Managers and leaders need to have the skills to address problems head-on with the person in question, instead of just creating some rule that punishes everybody. When you think about creating or tightening up a rule in your company, ask yourself: Why? What is the point of this? Is this rule absolutely necessary to the outcome of our success or is this just a way of dealing with one or two people who crossed a line?
Mistake #2 – You Have Excessive Meetings
Meetings are another aspect that are necessary, but often abused. Too frequent, too long, or with no notice at all; these are all mistakes to avoid. Meetings should have a specific goal or purpose and should be held as long or as often as they need to reach that goal. Nothing more, nothing less. This fine line is sometimes difficult to maintain and that’s OK, most employees are tolerant to this one. But, go overboard and those same employees will become irritated and start to wonder how much you actually value their time.

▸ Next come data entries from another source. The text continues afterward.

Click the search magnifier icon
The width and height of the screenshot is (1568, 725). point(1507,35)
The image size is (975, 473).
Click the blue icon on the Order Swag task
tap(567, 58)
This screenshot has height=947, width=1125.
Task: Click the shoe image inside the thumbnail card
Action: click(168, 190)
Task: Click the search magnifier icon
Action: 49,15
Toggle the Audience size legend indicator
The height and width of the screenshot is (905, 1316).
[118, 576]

Mistake #3 – You Aren’t Recognizing Top-Performers
I don’t like the idea that everybody gets a trophy, especially in the workplace. Your hardest working employees should be recognized and rewarded for what they put in. They want to know that their performance sets them apart. It’s what motivates them to keep it up and it sets a standard for others to work toward.
Why work harder if you’re treated the same as everyone else? You need to recognize your top-performers for what they do and also address those that slack off. Don’t ignore the underachievers, coach them. And if things don’t improve, address the issue head-on.
Mistake #4 – You Rush Through Hiring
A bad hire doesn’t just put a drain on your business, it seriously affects the lives of your other employees. You may think hiring and a quick training period will suffice but the implications of a bad hire often fall on your best employees. Making a bad hire by mistake is one thing but failing to correct this leads to decreased morale and resentment.
If you bring on a clock-puncher or someone who leans on their coworkers to get by, it puts a lot of stress on your current employees. They have to pick up the slack or deal with the stress of bringing the issue to you or their supervisor. It can be a very frustrating situation for all involved but especially taxing on the employees directly working with the bad egg. Take your time vetting candidates and act quickly once you have determined a hire simply isn’t working out.
Mistake #5 – You Don’t Have Fun
You have to have some fun in your day! Employee’s who don’t feel encouraged to let loose (a little), are significantly less happy in their jobs and less productive. Having harmless fun blows off steam, creates community, and builds lasting relationships. Plus, it shows you don’t take yourself too seriously. People don’t want to work for Mr. Scrooge.
Unhappy employees will find somewhere else to work. If you or someone at your company is making one of these mistakes, address the behavior quickly. When good employees feel trusted and valued, they are more engaged and more willing to work longer and harder.
When an employee does quit, don’t make the mistake of pointing the finger. Remember, over half of the people who quit their job, did it because of their boss.